Another type of repeat-sales index is the arithmetic repeat sales (ARS) index. This index uses the \(Z\), \(X\), and \(Y\) matrices.
X <- matrices("X")
Y <- matrices("Y")
ars <- 1 / solve(crossprod(Z, X), crossprod(Z, Y))
head(ars)
#> 6 x 1 Matrix of class "dgeMatrix"
#> [,1]
#> 1.2010-02-01 0.9049071
#> 2.2010-02-01 1.1567195
#> 3.2010-02-01 1.0093530
#> 4.2010-02-01 1.0107540
#> 5.2010-02-01 0.9458214
#> 1.2010-03-01 0.9840927
Like the GRS index, the ARS index can be calculated with inverse-variance weights.
ars_resid <- Y - X %*% (1 / ars)
mdl <- lm(as.numeric(ars_resid)^2 ~ prices$holding_period)
W <- Diagonal(x = 1 / fitted.values(mdl))

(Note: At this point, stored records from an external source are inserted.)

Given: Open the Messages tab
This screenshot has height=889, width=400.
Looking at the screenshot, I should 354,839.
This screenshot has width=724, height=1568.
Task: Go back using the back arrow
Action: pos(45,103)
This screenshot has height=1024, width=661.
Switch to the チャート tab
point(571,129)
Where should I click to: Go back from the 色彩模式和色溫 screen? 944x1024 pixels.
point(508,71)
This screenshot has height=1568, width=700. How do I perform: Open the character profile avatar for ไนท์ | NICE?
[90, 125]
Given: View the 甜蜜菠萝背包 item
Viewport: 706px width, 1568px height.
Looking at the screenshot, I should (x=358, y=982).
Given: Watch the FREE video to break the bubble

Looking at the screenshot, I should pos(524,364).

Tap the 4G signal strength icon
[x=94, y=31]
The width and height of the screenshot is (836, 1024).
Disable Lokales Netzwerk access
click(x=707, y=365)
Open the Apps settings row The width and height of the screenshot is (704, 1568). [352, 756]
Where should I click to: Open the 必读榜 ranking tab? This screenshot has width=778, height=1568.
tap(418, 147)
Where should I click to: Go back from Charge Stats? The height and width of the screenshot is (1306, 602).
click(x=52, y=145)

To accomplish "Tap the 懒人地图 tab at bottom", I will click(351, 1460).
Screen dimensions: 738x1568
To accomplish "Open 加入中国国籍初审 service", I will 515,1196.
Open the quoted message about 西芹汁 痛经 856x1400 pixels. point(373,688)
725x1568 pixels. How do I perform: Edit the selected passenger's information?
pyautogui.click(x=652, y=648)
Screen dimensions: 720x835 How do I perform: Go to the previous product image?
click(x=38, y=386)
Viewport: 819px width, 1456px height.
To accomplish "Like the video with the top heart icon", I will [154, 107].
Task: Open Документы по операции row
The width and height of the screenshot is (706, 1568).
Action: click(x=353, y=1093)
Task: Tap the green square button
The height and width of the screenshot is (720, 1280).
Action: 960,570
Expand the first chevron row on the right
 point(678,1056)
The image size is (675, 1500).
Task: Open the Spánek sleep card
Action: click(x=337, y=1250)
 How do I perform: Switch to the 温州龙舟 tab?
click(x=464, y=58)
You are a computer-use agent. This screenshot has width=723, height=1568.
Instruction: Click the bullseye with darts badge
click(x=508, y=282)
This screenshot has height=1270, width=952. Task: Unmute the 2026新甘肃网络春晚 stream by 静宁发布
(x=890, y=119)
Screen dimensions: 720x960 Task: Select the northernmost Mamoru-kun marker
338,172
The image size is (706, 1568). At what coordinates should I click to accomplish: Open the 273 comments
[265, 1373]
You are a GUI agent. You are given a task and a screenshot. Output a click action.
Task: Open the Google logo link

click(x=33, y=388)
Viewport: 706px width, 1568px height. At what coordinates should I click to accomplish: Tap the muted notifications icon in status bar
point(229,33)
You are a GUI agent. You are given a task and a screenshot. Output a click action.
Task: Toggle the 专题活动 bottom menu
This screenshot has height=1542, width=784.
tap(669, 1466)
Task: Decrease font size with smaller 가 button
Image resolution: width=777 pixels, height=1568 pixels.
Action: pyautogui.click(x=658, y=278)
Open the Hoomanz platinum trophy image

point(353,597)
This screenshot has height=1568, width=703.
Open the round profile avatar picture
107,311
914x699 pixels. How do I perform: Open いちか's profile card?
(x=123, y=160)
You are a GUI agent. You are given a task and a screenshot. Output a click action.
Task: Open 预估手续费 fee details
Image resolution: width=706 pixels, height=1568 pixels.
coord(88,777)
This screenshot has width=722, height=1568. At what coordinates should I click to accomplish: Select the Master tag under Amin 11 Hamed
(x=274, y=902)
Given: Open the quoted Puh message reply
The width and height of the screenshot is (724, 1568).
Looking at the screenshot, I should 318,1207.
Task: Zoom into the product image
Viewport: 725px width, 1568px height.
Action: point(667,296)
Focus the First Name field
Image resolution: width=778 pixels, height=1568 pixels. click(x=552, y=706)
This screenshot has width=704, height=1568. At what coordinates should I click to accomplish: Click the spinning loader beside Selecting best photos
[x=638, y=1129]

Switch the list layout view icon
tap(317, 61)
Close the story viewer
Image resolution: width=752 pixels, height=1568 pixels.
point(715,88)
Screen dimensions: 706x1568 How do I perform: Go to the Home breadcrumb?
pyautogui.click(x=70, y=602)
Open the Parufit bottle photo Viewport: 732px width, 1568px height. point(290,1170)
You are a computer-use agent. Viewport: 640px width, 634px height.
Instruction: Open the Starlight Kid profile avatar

ars_cs <- 1 / solve(crossprod(Z, W %*% X), crossprod(Z, W %*% Y))
head(ars_cs)
#> 6 x 1 Matrix of class "dgeMatrix"
#> [,1]
#> 1.2010-02-01 0.9040179
#> 2.2010-02-01 1.1194659
#> 3.2010-02-01 0.9667189
#> 4.2010-02-01 0.9549480
#> 5.2010-02-01 0.9161033
#> 1.2010-03-01 0.9856805
Dividing the \(X\) and \(Y\) matrices by the price of the first sale for each row produces an equally-weighted arithmetic index (as opposed to value-weighted index).
ars_ew <- with(
prices,
1 / solve(crossprod(Z, X / price_prev), crossprod(Z, Y / price_prev))
)
head(ars_ew)
#> 6 x 1 Matrix of class "dgeMatrix"
#> [,1]
#> 1.2010-02-01 0.9831875
#> 2.2010-02-01 1.1454796
#> 3.2010-02-01 1.1332362
#> 4.2010-02-01 0.9957358
#> 5.2010-02-01 0.8859613
#> 1.2010-03-01 0.9510087
Once the index is calculated, it’s often easier to turn into a matrix-like object with cities as rows and time periods as columns. The easiest way to do this is with the piar package.
library(piar)
dimensions <- do.call(rbind, strsplit(rownames(grs), ".", fixed = TRUE))
grs_piar <- elemental_index(
grs,
period = dimensions[, 2],
ea = dimensions[, 1],
chainable = FALSE
)
head(grs_piar, c(5, 5))
#> Fixed-base price index for 5 levels over 5 time periods
#> 2010-02-01 2010-03-01 2010-04-01 2010-05-01 2010-06-01
#> 1 0.9319471 1.049967 1.0312130 0.9332345 1.0074811
#> 2 1.0682105 0.984812 1.0840525 1.0113186 0.9645851
#> 3 1.0434833 1.044671 0.9526141 0.9330665 1.0234300
#> 4 1.0185787 1.048738 1.0757727 1.1258297 1.0099260
#> 5 0.9715417 1.025133 1.0648382 1.0387825 1.0930171
Sales pair contributions
Repeat-sales indexes have a simple interpretation as a type of efficient back-price imputation. It’s best to include the base period of the index prior to doing such an imputation.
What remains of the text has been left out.